Task requirements - Please rewrite the entries below with "Siguiente" renamed to "Next", leaving everything else unchanged.

[Start Entries provided]

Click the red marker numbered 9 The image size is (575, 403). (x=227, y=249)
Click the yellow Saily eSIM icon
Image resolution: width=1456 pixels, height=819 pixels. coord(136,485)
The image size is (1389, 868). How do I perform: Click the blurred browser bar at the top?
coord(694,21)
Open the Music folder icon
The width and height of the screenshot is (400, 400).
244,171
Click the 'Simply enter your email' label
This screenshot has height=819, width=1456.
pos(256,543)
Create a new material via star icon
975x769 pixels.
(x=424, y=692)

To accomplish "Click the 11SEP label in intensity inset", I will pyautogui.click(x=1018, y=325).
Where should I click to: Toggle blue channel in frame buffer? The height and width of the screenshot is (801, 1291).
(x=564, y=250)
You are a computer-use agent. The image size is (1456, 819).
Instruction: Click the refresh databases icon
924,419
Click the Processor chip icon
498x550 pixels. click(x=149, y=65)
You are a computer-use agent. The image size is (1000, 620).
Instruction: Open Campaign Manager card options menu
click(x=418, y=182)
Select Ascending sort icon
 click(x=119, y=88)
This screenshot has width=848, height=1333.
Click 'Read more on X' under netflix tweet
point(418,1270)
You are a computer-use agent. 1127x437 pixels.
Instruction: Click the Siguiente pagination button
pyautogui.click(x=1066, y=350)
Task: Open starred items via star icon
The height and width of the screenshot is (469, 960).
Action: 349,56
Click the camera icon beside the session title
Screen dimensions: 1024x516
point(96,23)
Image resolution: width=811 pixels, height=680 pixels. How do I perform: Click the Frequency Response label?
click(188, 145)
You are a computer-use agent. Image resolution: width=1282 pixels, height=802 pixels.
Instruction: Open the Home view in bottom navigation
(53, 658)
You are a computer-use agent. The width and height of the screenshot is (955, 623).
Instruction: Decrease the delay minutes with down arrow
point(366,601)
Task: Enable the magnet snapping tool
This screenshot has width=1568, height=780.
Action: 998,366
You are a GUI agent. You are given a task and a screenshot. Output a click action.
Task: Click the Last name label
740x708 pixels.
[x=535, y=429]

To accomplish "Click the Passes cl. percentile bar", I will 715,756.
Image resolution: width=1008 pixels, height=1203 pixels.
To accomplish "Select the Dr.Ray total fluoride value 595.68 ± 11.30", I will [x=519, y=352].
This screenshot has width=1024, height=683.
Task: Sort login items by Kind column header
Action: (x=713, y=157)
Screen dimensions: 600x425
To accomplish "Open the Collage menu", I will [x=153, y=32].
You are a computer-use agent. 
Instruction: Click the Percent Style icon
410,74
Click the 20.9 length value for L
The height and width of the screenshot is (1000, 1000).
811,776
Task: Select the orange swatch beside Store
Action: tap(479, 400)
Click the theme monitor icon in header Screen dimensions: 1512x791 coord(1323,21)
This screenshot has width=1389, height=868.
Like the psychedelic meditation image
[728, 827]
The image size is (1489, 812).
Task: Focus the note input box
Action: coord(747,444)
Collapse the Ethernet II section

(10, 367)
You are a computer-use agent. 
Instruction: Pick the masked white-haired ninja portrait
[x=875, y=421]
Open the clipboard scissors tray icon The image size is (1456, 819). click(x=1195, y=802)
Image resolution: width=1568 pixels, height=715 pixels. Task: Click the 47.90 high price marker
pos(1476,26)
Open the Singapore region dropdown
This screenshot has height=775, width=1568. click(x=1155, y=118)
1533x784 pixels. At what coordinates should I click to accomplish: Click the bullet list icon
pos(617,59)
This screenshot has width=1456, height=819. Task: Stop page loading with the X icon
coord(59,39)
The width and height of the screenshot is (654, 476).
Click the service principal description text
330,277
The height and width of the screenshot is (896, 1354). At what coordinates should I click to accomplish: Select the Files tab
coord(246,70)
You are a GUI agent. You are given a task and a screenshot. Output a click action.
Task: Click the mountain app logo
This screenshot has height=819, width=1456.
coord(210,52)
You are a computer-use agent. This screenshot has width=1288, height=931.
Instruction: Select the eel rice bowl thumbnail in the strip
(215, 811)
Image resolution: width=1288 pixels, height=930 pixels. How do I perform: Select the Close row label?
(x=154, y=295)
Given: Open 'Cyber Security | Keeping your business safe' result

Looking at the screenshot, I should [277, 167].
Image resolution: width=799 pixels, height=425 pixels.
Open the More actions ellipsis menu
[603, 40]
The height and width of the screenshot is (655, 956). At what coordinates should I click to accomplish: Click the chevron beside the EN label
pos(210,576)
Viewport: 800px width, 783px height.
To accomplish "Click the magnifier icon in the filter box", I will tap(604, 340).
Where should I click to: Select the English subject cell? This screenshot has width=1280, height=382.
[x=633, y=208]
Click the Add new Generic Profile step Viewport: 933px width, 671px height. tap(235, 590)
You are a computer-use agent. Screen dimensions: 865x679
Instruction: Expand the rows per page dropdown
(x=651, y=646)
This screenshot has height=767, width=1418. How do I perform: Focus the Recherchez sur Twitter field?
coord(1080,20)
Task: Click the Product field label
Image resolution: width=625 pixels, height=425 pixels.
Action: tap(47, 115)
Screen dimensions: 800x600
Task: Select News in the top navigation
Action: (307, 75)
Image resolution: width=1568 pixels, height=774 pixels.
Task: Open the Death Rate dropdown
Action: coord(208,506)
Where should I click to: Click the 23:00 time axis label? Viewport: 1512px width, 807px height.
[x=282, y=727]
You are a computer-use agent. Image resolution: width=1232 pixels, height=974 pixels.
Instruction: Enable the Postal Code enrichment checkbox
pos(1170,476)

[End Entries provided]

Result of the exercise -
Click the red marker numbered 9 The image size is (575, 403). (x=227, y=249)
Click the yellow Saily eSIM icon
Image resolution: width=1456 pixels, height=819 pixels. coord(136,485)
The image size is (1389, 868). How do I perform: Click the blurred browser bar at the top?
coord(694,21)
Open the Music folder icon
The width and height of the screenshot is (400, 400).
244,171
Click the 'Simply enter your email' label
This screenshot has height=819, width=1456.
pos(256,543)
Create a new material via star icon
975x769 pixels.
(x=424, y=692)

To accomplish "Click the 11SEP label in intensity inset", I will pyautogui.click(x=1018, y=325).
Where should I click to: Toggle blue channel in frame buffer? The height and width of the screenshot is (801, 1291).
(x=564, y=250)
You are a computer-use agent. The image size is (1456, 819).
Instruction: Click the refresh databases icon
924,419
Click the Processor chip icon
498x550 pixels. click(x=149, y=65)
You are a computer-use agent. The image size is (1000, 620).
Instruction: Open Campaign Manager card options menu
click(x=418, y=182)
Select Ascending sort icon
 click(x=119, y=88)
This screenshot has width=848, height=1333.
Click 'Read more on X' under netflix tweet
point(418,1270)
You are a computer-use agent. 1127x437 pixels.
Instruction: Click the Next pagination button
pyautogui.click(x=1066, y=350)
Task: Open starred items via star icon
The height and width of the screenshot is (469, 960).
Action: 349,56
Click the camera icon beside the session title
Screen dimensions: 1024x516
point(96,23)
Image resolution: width=811 pixels, height=680 pixels. How do I perform: Click the Frequency Response label?
click(188, 145)
You are a computer-use agent. Image resolution: width=1282 pixels, height=802 pixels.
Instruction: Open the Home view in bottom navigation
(53, 658)
You are a computer-use agent. The width and height of the screenshot is (955, 623).
Instruction: Decrease the delay minutes with down arrow
point(366,601)
Task: Enable the magnet snapping tool
This screenshot has width=1568, height=780.
Action: 998,366
You are a GUI agent. You are given a task and a screenshot. Output a click action.
Task: Click the Last name label
740x708 pixels.
[x=535, y=429]

To accomplish "Click the Passes cl. percentile bar", I will 715,756.
Image resolution: width=1008 pixels, height=1203 pixels.
To accomplish "Select the Dr.Ray total fluoride value 595.68 ± 11.30", I will [x=519, y=352].
This screenshot has width=1024, height=683.
Task: Sort login items by Kind column header
Action: (x=713, y=157)
Screen dimensions: 600x425
To accomplish "Open the Collage menu", I will [x=153, y=32].
You are a computer-use agent. 
Instruction: Click the Percent Style icon
410,74
Click the 20.9 length value for L
The height and width of the screenshot is (1000, 1000).
811,776
Task: Select the orange swatch beside Store
Action: tap(479, 400)
Click the theme monitor icon in header Screen dimensions: 1512x791 coord(1323,21)
This screenshot has width=1389, height=868.
Like the psychedelic meditation image
[728, 827]
The image size is (1489, 812).
Task: Focus the note input box
Action: coord(747,444)
Collapse the Ethernet II section

(10, 367)
You are a computer-use agent. 
Instruction: Pick the masked white-haired ninja portrait
[x=875, y=421]
Open the clipboard scissors tray icon The image size is (1456, 819). click(x=1195, y=802)
Image resolution: width=1568 pixels, height=715 pixels. Task: Click the 47.90 high price marker
pos(1476,26)
Open the Singapore region dropdown
This screenshot has height=775, width=1568. click(x=1155, y=118)
1533x784 pixels. At what coordinates should I click to accomplish: Click the bullet list icon
pos(617,59)
This screenshot has width=1456, height=819. Task: Stop page loading with the X icon
coord(59,39)
The width and height of the screenshot is (654, 476).
Click the service principal description text
330,277
The height and width of the screenshot is (896, 1354). At what coordinates should I click to accomplish: Select the Files tab
coord(246,70)
You are a GUI agent. You are given a task and a screenshot. Output a click action.
Task: Click the mountain app logo
This screenshot has height=819, width=1456.
coord(210,52)
You are a computer-use agent. This screenshot has width=1288, height=931.
Instruction: Select the eel rice bowl thumbnail in the strip
(215, 811)
Image resolution: width=1288 pixels, height=930 pixels. How do I perform: Select the Close row label?
(x=154, y=295)
Given: Open 'Cyber Security | Keeping your business safe' result

Looking at the screenshot, I should [277, 167].
Image resolution: width=799 pixels, height=425 pixels.
Open the More actions ellipsis menu
[603, 40]
The height and width of the screenshot is (655, 956). At what coordinates should I click to accomplish: Click the chevron beside the EN label
pos(210,576)
Viewport: 800px width, 783px height.
To accomplish "Click the magnifier icon in the filter box", I will tap(604, 340).
Where should I click to: Select the English subject cell? This screenshot has width=1280, height=382.
[x=633, y=208]
Click the Add new Generic Profile step Viewport: 933px width, 671px height. tap(235, 590)
You are a computer-use agent. Screen dimensions: 865x679
Instruction: Expand the rows per page dropdown
(x=651, y=646)
This screenshot has height=767, width=1418. How do I perform: Focus the Recherchez sur Twitter field?
coord(1080,20)
Task: Click the Product field label
Image resolution: width=625 pixels, height=425 pixels.
Action: tap(47, 115)
Screen dimensions: 800x600
Task: Select News in the top navigation
Action: (307, 75)
Image resolution: width=1568 pixels, height=774 pixels.
Task: Open the Death Rate dropdown
Action: coord(208,506)
Where should I click to: Click the 23:00 time axis label? Viewport: 1512px width, 807px height.
[x=282, y=727]
You are a computer-use agent. Image resolution: width=1232 pixels, height=974 pixels.
Instruction: Enable the Postal Code enrichment checkbox
pos(1170,476)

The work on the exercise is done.